Achieving an accurate and detailed annotation of a newly sequenced genome is a critical, but often difficult, step in the process of analyzing the sequence data. This is especially difficult for organisms where genetic tools have yet to be developed. Unfortunately, the pace of experimental elucidation of gene function is very slow compared to the pace of sequencing and computational prediction of function. Thus, rather than attempt to experimentally explore the functions of every unknown gene in every sequenced genome, it is preferable to focus experimental investigations on the most informative targets. For instance, the scope and accuracy of existing bioinformatics techniques would be greatly enhanced by obtaining one or a few experimental functions for members of gene families that are found in many organisms. This experimental annotation initiative will encourage and enable experimental biochemists to participate in the annotation of prokaryotic genomes.
The initial focus of this particular initiative would be prokaryotes – bacteria and archaea – because (a) they possess relatively small genomes comprising genes that are usually easily defined, (b)a great deal of prokaryotic genomic sequence data is available in the public domain, and (c) because they are experimentally tractable. Schemes need to be developed to determine which among the prokaryotic gene products and orphan proteins should receive attention first. In one possible plan, priority would be given to families of similar genes that are found in many different genomes, because determining a biochemical function for one member will likely implicate all family members as possessing the same or a similar function.
The details of the bioinformatics part of the initiative, such as database design and operation, should be open to the discretion of those researchers who apply for funding to construct it, but certain broad recommendations for the content and administrative aspects of the resource were formulated by the colloquium participants. For example, the database should include not only protein gene products but also functional RNA products.
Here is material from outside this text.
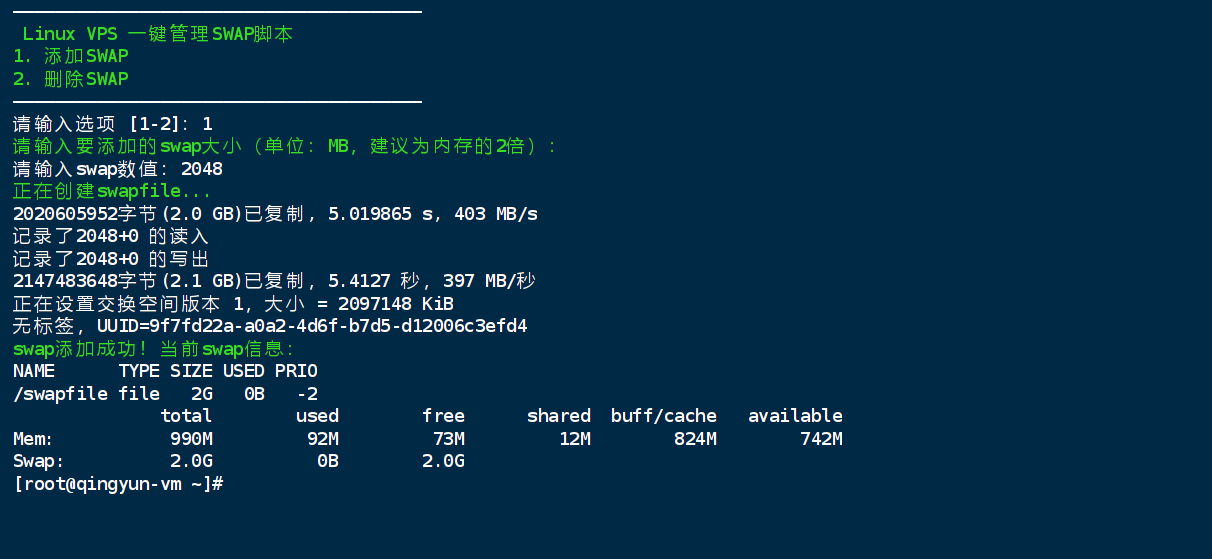Click the '请输入选项 [1-2]: 1' prompt line
This screenshot has height=559, width=1212.
[x=113, y=124]
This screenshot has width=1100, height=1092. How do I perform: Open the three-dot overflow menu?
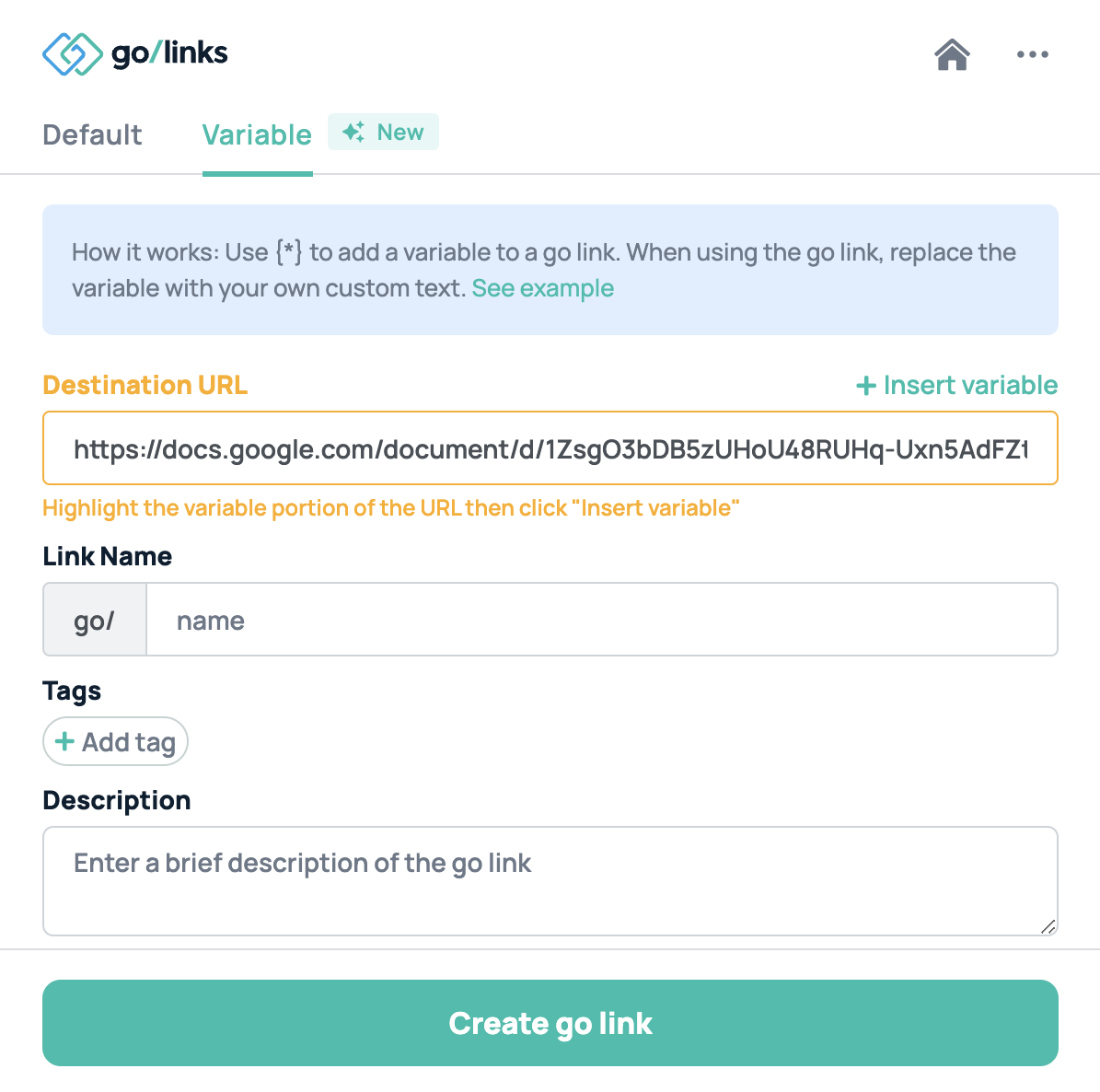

It was stressed that the input of both bioinformaticians and experimentalists would be vital to the success of the initiative, and their collaboration should be encouraged. The creation of an external database advisory board was also recommended. Funding would be required to support the bioinformaticians who will make and evaluate the bioinformatics predictions and generate and maintain the computational resource. However, the largest requirement for funding would be to support the experimental biochemical work testing bioinformatics predictions. It was proposed that one or more pilot projects be undertaken to assess the feasibility of the approach before embarking on a large scale initiative.
The potential impact of the proposed initiative is difficult to overstate since it would affect all aspects of biology. The participants feel that this project is essential to enable the next step in moving genomic science forward from accumulating a large depository of sequences towards achieving a true understanding of the basic elements of prokaryotic biology. Without a forward- looking initiative like the one proposed here, the functional data needed to propel systems biology forward will not be available, and those trying to understand the complex interactions of genes and their products in living cells will continue to work with many components of unknown function. In addition, elucidating the enzymatic functions essential for prokaryotic life will impact our understanding of eukaryotic organisms, which possess many of these same genes. This initiative will also foster closer collaborations between experimental and computational scientists and help to reinstate the importance of biochemical research. Finally, although much of the project will focus on traditional biochemistry, the initiative can be expected to stimulate new advances in functional screening, new functional genomic technologies such as phenotype arrays, and significant industrial and commercial opportunities in the form of new targets for both medical and industrial applications of prokaryotic biology.